No-cap gravel pit proposed near Milner


The Routt County Regional Planning Commission will consider a proposal tonight for a new gravel pit near Milner that could someday generate more than 30,000 truck trips in a year, and yield up to 300,000 tons of mined gravel and rock annually.
The gravel pit is being proposed by Camilletti and Sons Inc. It would be located on about 50 acres a half-mile south of Milner on County Road 179. Tonight's hearing is for a "conceptual special use permit" only. It is the first step in a two-step process that would culminate in the Routt County commissioners considering a final special use permit to allow the mining.

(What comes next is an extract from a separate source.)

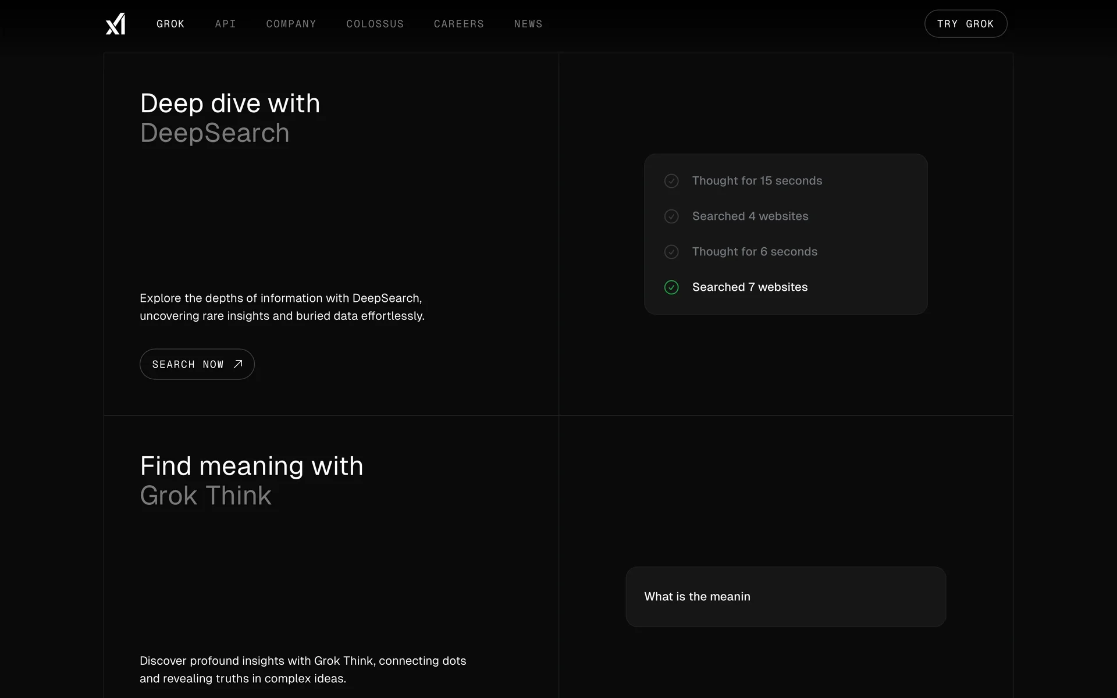Viewport: 1117px width, 698px height.
Task: Open the Company menu link
Action: pyautogui.click(x=291, y=24)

County planner John Eastman said Wednesday that Camilletti and Sons is asking that no caps be placed on its annual production. That would give it similar status to only a handful of gravel pits in the county.

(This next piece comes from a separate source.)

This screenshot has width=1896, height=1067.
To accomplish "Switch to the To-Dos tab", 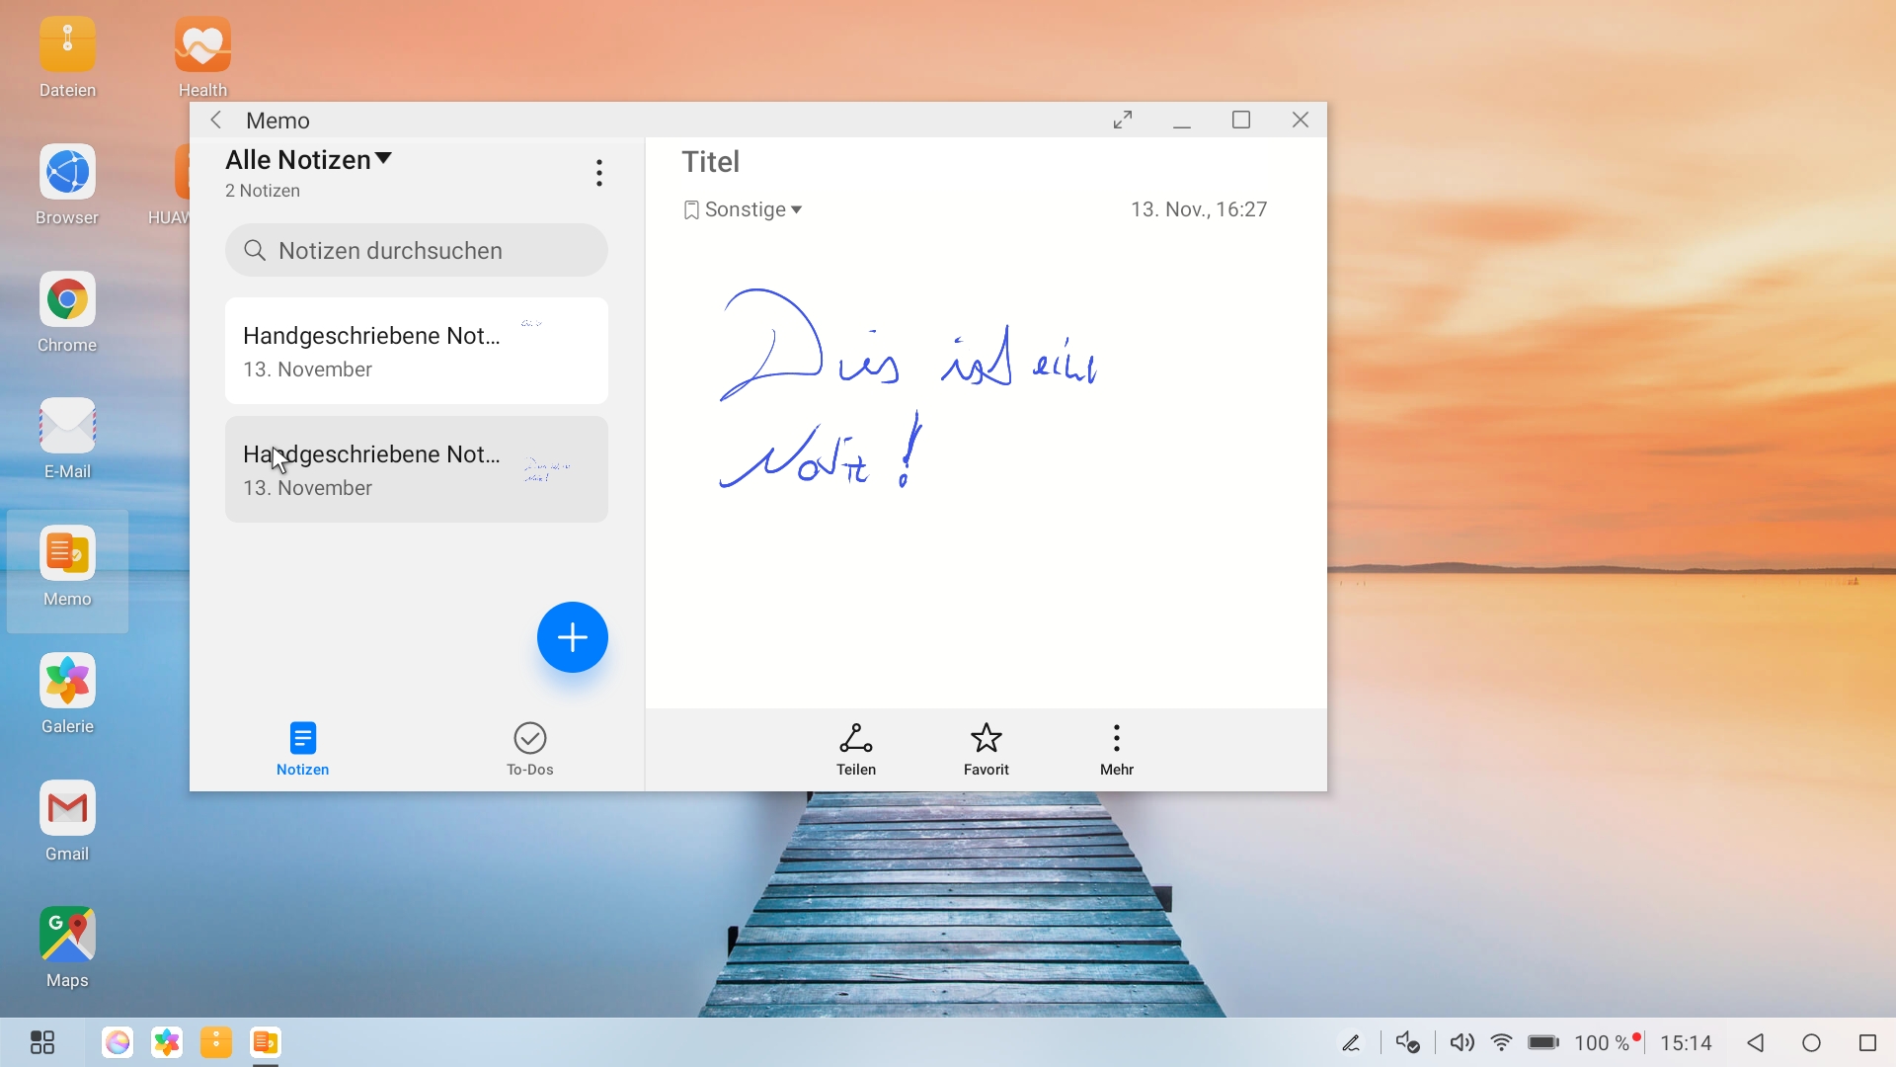I will click(529, 748).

"They are projecting up to 300,000 tons annually (within five years) I don't know if they'll actually reach that," Eastman said.
An annual production of 300,000 tons would place the new pit among the largest in the county; only a few are not capped, Eastman said.
Gravel pits with no caps on production include the Connell pit on U.S. 40 several miles east of Milner, Duckels west of Steamboat Springs, and LaFarge, to the south of Steamboat on Colorado 131, Eastman said.
Camilletti holds a permit for a smaller gravel pit east of Milner, but that 5-year-old operation is close to being mined out, according to a report prepared for Camilletti and Sons by the Yampa-based consulting firm IME.
Eastman said the county would be likely to require that the existing gravel pit be closed and reclaimed in a reasonable time frame as a condition of approving the new pit.
County zoning regulations do not contain language that would allow the Planning Commission to consider whether there is sufficient unmet demand for gravel and other aggregates, before approving the new pit, Eastman said. However, the zoning regulations do allow the commission to take into account the cumulative impacts of more than one gravel pit in an area.
The report by IME indicates the new Camilletti pit would not be mined out until 2016. However, Eastman said county regulations allow gravel pit permits for no longer than 10 years. Should Camilletti get a special use permit from the county, the company could come back for an extension in 2010, he said.
Documents on file at the Routt County Courthouse indicate Camilletti and Sons owns the land for the gravel pit and it is the developer. However, the Camillettis intend to contract with Precision Excavating of Hayden to conduct the mining operation.
The pit would be south of the Yampa River, between the Yampa and Trout Creek.
A report to the Planning Commission prepared by Eastman explained that the trucks leaving the new pit would travel a short distance on C.R. 179 before entering the internal road in the existing gravel pit. That would allow them to access U.S. 40 through the mined-out pit.
"That has the benefit of eliminating truck traffic through Milner and limiting the use of County Road 179," Eastman wrote. "Based on the applicant's proposed maximum production of 300,000 tons annually, (that) would result in 36,718 one-way truck trips per year. During the peak months of September and October, this works out to about 30, one-way truck trips per hour."
Eastman suggested the commission should consider whether the county road is capable of handling the volume and weight of the proposed truck traffic. He also suggests the commissioners should consider at what point acceleration/deceleration lanes should be built on U.S. 40.
The commissioners also will be presented with a report from Elizabeth Miller of the Colorado Division of Wildlife, concerning potential habitat and wildlife impacts of the gravel pit, and how they can be mitigated. The developers are proposing to create ponds when the mining is complete, but Miller contends the proposed banks of the ponds are far too steep to really encourage multiple plant and wildlife communities to flourish there in the future. She is recommending a more gradual slope into the water.